Operated as a pump the Nelson/Sheridan hybrid is a closed bolt system, and can be found on the Sterling and Kingman Hammer II pump paintguns. With the addition of a pneumatic re-cocking system, it can be found in the Vector and Rainmaker semi-automatics. In these semi-auto versions the bolt rests in the open position rather than the closed position, making them open bolt pneumatic cocking paintguns. In the rainmaker the control valve is electropneumatic and controlled by an electronic firing system.

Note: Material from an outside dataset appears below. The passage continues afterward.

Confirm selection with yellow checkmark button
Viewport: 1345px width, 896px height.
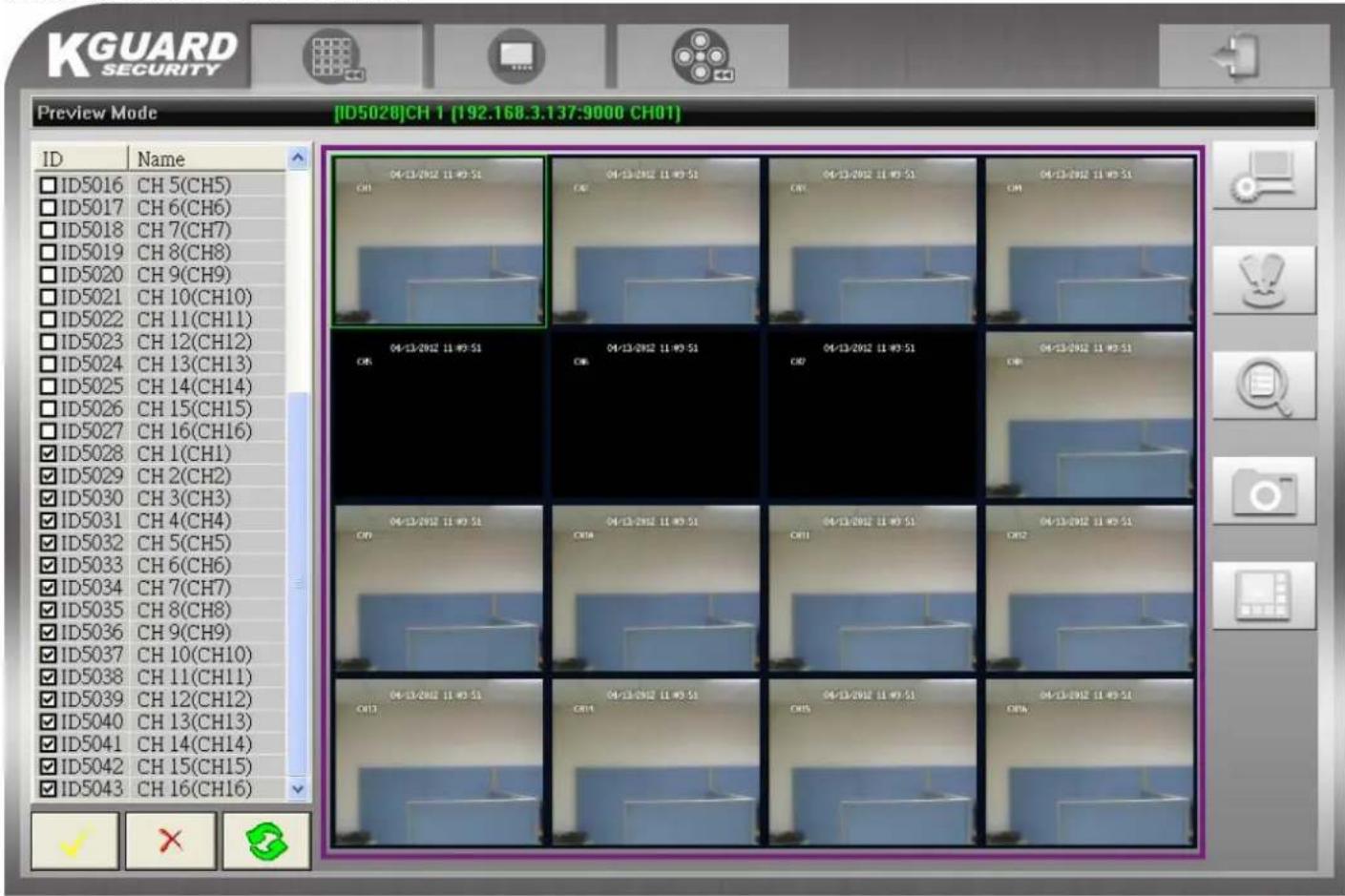pos(75,841)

Another unique form of valve system is the blow-forward design developed by Airgun Designs. In the blow forward concept the gas is fed into a fixed volume chamber. Unlike other designs that rely on how long the valve stays open after a hammer strike, the blow forward design delivers a metered volume of gas. The theory is that the fixed volume, combined with fixed pressure gas (controlled by a regulator) will provide a precisely metered amount of force on the paintball for perfect consistency. Unfortunately, the temperature of the gas also effects the energy imparted on the ball, and keeping the temperature of the gas a constant after the compression, decompression, and friction of getting the gas into the valve makes that difficult. At rest, the bolt is in the rear, held in place by the sear. In the center of the bolt, is a piston. When the sear releases the bolt, a valve is operated (by the sear in some designs, and by the bolt in others) which cuts off the flow of gas into the chamber (this is known as the On/Off valve in the Automag terminology). The gas in the chamber expands pushing the bolt/piston forward, chambering the ball and compressing the mainspring. At the end of the forward stroke the gas is vented out of the piston through the center of the bolt, propelling the ball out of the barrel. At this point the pressure in the piston has been released, and the mainspring pushes the bolt back to its open, staring position, where it re-engages the sear, and the valve once again lets gas into the air chamber, charging the piston.

This is an open bolt design, and can be found in the Automag, Micromag, Automag RT, Equalizer, Desert Fox and Armson designs. The Armson is unique among this group in that it does not include an internal regulator to provide a fixed gas pressure, and thus benefits greatly from the addition of an external regulator.